-- start of RECORDED DATA --

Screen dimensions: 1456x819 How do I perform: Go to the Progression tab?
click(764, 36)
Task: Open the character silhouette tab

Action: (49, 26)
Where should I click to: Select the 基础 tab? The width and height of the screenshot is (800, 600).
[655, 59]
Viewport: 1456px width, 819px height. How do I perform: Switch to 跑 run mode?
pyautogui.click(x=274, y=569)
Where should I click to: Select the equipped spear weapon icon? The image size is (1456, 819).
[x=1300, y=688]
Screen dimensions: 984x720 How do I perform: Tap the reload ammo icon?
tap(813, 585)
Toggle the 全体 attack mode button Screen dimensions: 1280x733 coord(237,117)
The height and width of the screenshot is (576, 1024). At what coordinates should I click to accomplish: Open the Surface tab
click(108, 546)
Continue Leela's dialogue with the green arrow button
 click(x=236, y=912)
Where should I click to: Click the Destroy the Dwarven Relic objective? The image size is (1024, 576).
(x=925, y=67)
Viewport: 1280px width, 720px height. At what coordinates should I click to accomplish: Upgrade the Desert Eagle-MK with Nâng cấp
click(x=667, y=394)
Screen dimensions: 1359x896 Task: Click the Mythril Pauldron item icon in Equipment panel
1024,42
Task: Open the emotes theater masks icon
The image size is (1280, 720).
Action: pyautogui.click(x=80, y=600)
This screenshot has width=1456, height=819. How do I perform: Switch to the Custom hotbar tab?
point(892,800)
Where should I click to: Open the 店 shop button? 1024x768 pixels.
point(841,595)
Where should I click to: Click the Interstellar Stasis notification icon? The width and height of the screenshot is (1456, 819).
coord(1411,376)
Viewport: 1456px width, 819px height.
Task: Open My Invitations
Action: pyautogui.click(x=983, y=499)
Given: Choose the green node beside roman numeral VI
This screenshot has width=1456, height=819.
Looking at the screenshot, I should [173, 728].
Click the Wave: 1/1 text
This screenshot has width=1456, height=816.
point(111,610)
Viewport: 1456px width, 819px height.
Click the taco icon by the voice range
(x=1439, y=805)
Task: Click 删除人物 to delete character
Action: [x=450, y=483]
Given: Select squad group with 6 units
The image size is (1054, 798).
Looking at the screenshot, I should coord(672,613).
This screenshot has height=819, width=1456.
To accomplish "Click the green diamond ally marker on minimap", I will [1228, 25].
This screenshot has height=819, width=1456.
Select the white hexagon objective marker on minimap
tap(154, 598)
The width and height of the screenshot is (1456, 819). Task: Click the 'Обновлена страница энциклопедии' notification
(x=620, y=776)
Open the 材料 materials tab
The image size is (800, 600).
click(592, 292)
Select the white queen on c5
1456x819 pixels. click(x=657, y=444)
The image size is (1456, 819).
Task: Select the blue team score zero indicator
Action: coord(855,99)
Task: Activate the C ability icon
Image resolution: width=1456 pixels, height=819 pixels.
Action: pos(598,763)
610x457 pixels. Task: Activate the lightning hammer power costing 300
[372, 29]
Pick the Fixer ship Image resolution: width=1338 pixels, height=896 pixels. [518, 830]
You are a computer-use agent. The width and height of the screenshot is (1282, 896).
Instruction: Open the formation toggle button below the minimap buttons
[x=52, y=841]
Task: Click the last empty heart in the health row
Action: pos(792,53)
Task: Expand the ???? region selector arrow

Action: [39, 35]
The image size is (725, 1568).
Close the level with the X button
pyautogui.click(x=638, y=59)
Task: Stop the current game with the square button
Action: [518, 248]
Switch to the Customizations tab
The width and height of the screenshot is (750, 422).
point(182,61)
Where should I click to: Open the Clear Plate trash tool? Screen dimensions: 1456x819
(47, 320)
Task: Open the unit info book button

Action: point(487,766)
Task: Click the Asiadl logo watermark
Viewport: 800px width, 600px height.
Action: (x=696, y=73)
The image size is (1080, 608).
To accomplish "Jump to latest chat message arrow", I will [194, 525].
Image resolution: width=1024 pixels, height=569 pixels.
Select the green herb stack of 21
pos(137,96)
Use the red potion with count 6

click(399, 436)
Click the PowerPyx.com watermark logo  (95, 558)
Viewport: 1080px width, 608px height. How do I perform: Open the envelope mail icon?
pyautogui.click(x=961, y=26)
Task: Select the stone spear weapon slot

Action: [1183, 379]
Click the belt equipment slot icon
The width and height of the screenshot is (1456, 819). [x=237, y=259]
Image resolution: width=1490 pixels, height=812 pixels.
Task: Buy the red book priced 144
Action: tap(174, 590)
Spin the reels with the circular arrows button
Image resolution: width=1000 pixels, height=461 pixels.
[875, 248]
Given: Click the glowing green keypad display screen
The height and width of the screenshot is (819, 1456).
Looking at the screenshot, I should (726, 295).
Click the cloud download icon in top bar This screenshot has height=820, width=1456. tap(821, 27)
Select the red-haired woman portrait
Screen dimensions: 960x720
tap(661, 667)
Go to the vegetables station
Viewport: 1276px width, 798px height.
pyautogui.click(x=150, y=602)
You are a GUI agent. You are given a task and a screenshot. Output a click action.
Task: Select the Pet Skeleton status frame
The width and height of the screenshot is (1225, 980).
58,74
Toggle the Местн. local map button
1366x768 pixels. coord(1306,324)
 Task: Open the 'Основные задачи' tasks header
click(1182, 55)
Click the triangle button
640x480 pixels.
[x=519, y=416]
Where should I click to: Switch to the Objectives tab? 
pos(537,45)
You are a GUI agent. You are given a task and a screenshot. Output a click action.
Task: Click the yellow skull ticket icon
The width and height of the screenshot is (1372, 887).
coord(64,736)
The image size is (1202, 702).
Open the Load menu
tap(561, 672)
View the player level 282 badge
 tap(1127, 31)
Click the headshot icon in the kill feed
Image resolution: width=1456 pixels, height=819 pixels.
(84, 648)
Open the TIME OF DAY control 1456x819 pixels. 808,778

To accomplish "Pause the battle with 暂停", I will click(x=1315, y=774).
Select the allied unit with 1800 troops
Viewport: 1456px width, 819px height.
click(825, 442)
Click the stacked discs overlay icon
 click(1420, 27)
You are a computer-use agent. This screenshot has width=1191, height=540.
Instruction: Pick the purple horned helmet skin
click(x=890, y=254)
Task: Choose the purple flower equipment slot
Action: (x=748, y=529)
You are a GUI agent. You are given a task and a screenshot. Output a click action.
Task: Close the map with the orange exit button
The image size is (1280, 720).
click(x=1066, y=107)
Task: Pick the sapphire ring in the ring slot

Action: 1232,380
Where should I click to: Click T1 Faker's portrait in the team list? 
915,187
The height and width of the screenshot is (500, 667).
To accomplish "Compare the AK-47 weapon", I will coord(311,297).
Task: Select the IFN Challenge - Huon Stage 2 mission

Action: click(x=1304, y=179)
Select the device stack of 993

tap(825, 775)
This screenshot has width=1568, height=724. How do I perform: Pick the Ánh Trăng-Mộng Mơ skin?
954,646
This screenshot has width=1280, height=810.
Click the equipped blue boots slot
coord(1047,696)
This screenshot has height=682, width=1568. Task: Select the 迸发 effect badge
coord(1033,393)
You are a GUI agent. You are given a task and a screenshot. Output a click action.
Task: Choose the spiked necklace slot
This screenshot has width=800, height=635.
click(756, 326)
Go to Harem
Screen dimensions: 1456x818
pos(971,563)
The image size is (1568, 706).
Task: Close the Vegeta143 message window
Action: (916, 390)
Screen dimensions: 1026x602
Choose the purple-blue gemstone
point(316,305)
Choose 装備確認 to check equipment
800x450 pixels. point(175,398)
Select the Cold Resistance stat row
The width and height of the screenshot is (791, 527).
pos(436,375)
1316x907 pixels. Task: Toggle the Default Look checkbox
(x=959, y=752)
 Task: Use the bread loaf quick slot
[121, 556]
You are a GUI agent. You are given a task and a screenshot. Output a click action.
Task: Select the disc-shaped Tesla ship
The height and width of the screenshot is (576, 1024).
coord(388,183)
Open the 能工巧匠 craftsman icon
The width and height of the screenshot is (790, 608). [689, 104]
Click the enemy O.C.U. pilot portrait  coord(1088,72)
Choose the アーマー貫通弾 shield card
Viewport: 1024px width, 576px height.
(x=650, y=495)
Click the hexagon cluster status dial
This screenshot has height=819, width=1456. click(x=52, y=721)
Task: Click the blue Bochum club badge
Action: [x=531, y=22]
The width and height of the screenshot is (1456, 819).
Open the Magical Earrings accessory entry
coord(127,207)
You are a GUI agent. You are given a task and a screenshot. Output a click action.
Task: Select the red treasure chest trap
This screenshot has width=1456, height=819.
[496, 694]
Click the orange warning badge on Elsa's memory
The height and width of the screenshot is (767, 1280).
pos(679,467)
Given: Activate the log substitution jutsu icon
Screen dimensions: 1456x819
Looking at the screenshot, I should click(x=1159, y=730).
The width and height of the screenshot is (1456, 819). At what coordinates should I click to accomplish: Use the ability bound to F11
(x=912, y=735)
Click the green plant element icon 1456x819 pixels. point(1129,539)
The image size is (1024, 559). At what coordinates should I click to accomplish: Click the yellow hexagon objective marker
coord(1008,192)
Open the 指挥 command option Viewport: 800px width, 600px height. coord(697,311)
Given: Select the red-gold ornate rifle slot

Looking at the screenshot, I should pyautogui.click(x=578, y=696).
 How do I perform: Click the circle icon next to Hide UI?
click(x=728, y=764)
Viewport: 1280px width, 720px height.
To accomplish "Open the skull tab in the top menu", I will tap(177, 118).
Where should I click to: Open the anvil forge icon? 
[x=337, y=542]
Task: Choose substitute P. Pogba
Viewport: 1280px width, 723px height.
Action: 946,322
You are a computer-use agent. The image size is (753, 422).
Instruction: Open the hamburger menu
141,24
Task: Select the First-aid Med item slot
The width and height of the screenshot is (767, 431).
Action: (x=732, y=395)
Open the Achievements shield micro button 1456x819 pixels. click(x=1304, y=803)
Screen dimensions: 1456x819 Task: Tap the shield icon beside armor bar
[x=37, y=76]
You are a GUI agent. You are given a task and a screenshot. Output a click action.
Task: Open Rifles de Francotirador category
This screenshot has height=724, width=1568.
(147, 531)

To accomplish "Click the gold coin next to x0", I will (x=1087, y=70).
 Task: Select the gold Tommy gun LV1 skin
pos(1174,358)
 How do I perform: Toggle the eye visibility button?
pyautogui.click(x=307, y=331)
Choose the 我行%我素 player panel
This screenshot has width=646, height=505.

-- end of RECORDED DATA --

* [WHAT YOU SHOULD DO]:
Copy everything from the start of the entries down to the line containing "tap(813, 585)", swapping "spear" for "sword" and leaving the rest unchanged.

* [RESULT BELOW]:
Screen dimensions: 1456x819 How do I perform: Go to the Progression tab?
click(764, 36)
Task: Open the character silhouette tab

Action: (49, 26)
Where should I click to: Select the 基础 tab? The width and height of the screenshot is (800, 600).
[655, 59]
Viewport: 1456px width, 819px height. How do I perform: Switch to 跑 run mode?
pyautogui.click(x=274, y=569)
Where should I click to: Select the equipped sword weapon icon? The image size is (1456, 819).
[x=1300, y=688]
Screen dimensions: 984x720 How do I perform: Tap the reload ammo icon?
tap(813, 585)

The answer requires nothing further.